Russia issues ultimatum over grain deal — RT Russia and the former Soviet Union

West should remove all barriers hampering agricultural exports within 60 days, Moscow’s UN envoy says

Western countries have two months to lift sanctions on Russian agricultural exports if they want to maintain the grain deal with Ukraine, Vassily Nebenzia, Russia’s permanent representative to the United Nations, said on Friday.

Speaking before the UN Security Council, Nebenzia said that even if Moscow had agreed to expand the program to unlock agricultural exports through the Black Sea, it could only continue if Western countries responded to the concerns expressed. by Russia.

Nebenzia recalled that the grain deal not only aims to secure agricultural exports from Ukrainian Black Sea ports, but also aims to promote Russian food and fertilizer deliveries to the world market. In this regard, the agreement “is not implemented, not at all” he said.

Moscow has repeatedly demanded that the West lift both “direct and indirect sanctions” on Russian agricultural exports. These include restrictions related not only to the transfer of goods themselves, but also to the provision of insurance services to Russia and the supply of relevant technologies and agricultural machinery.

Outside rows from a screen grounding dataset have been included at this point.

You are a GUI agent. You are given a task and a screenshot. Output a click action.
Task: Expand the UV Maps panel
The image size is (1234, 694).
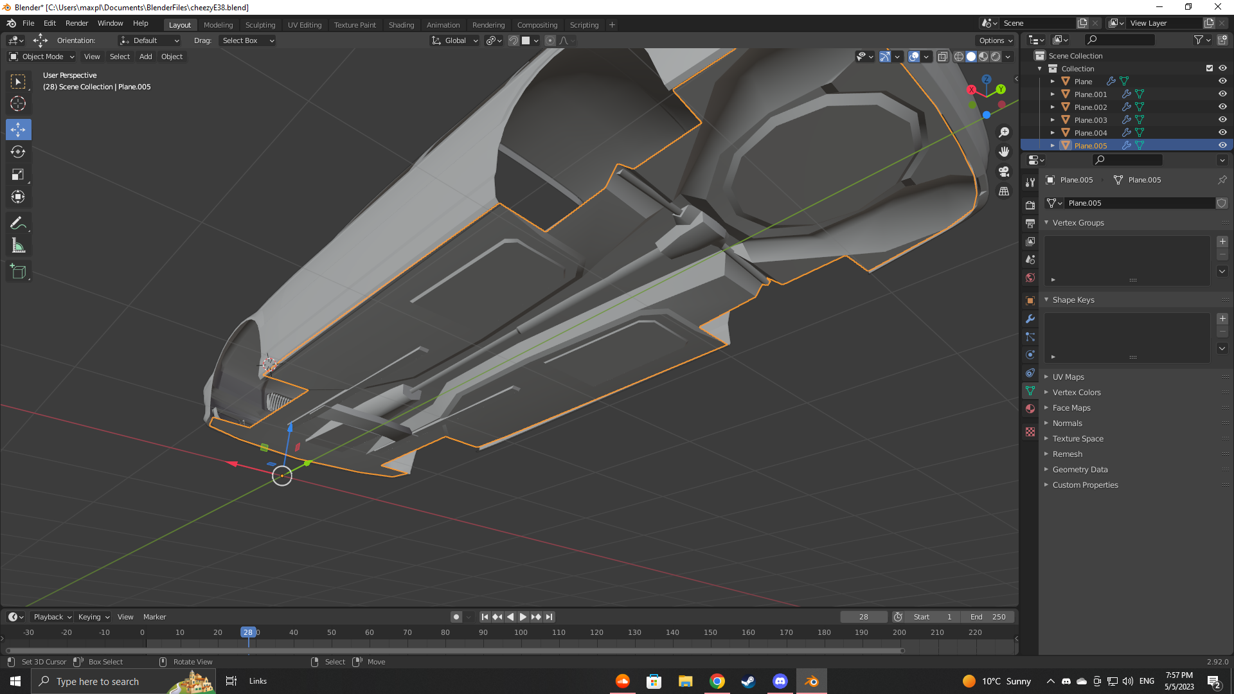(x=1068, y=377)
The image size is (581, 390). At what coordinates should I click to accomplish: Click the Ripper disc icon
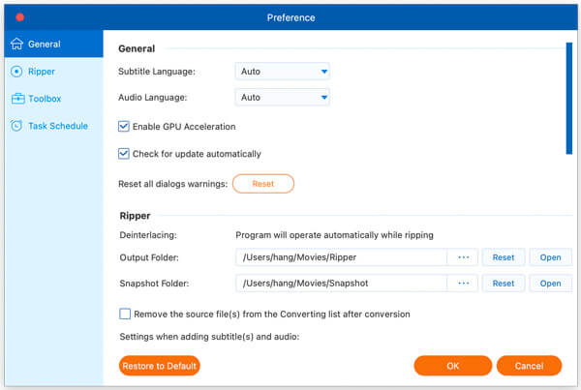tap(16, 71)
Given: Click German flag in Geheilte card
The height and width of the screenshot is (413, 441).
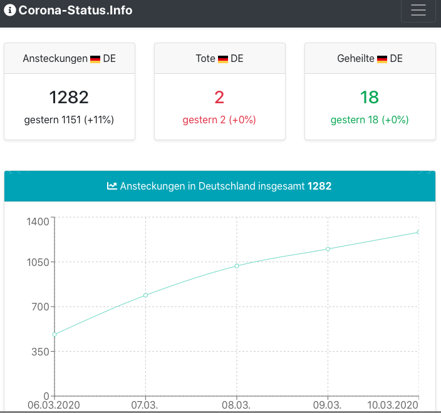Looking at the screenshot, I should pyautogui.click(x=382, y=59).
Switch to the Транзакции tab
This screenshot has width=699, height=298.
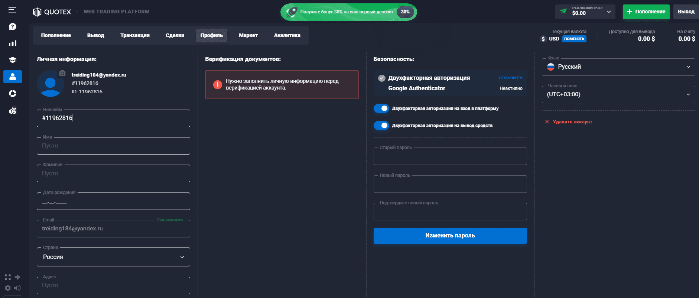135,35
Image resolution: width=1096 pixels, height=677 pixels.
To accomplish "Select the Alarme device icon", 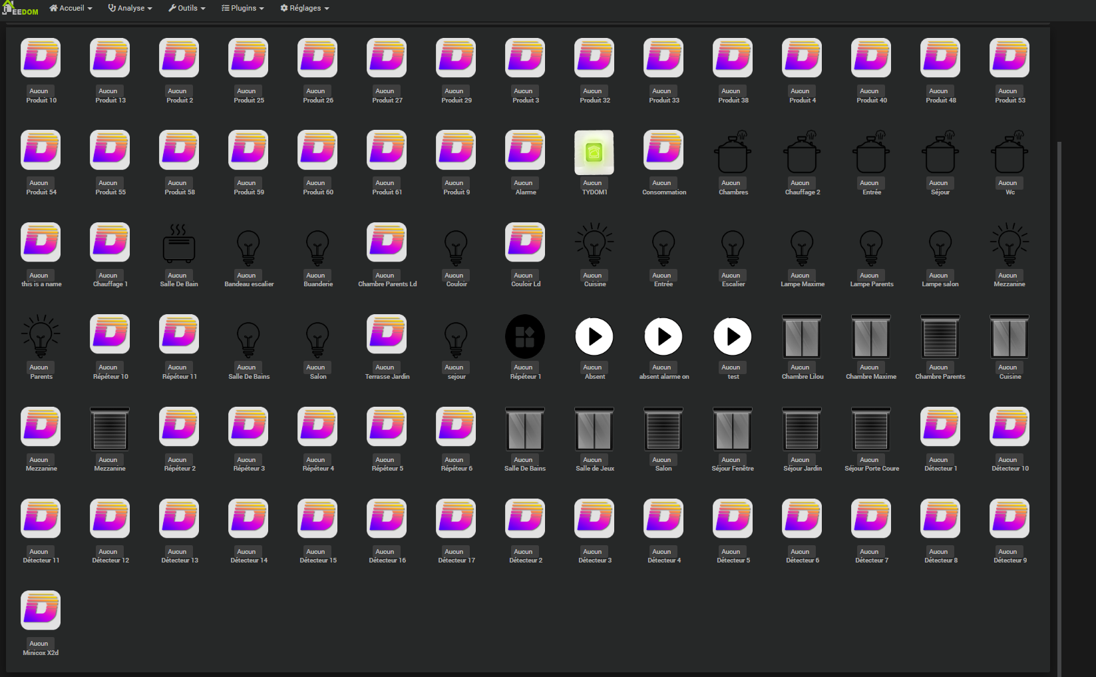I will tap(525, 150).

“If Washington, Brussels and London really want Ukrainian food exports to continue through the Humanitarian Maritime Corridor for their benefit, they have two months to exempt the entire chain of operations that serve Russian agricultural exports from sanctions, with the help of United Nations. “, said the ambassador.

He also alleged that the grain deal was being transformed from a humanitarian deal to a trade deal, with western agricultural companies the main beneficiaries by profiting from rising food prices and the destabilization of chains. of food supply. At the same time, the poorest countries only receive 3% of agricultural deliveries under the grain deal, Nebenzia said.

Next steps under the agreement “will depend on the progress that will be made in resolving the issues we have reported”, he added.

On Tuesday, the Russian Foreign Ministry announced that Moscow had agreed to renew the grain deal, originally reached last July, for 60 days. Kremlin press secretary Dmitry Peskov described the move as “a gesture of goodwill” expressing the hope that “After such a long time, the conditions and obligations that have been assumed by the well-known parties will be fulfilled.”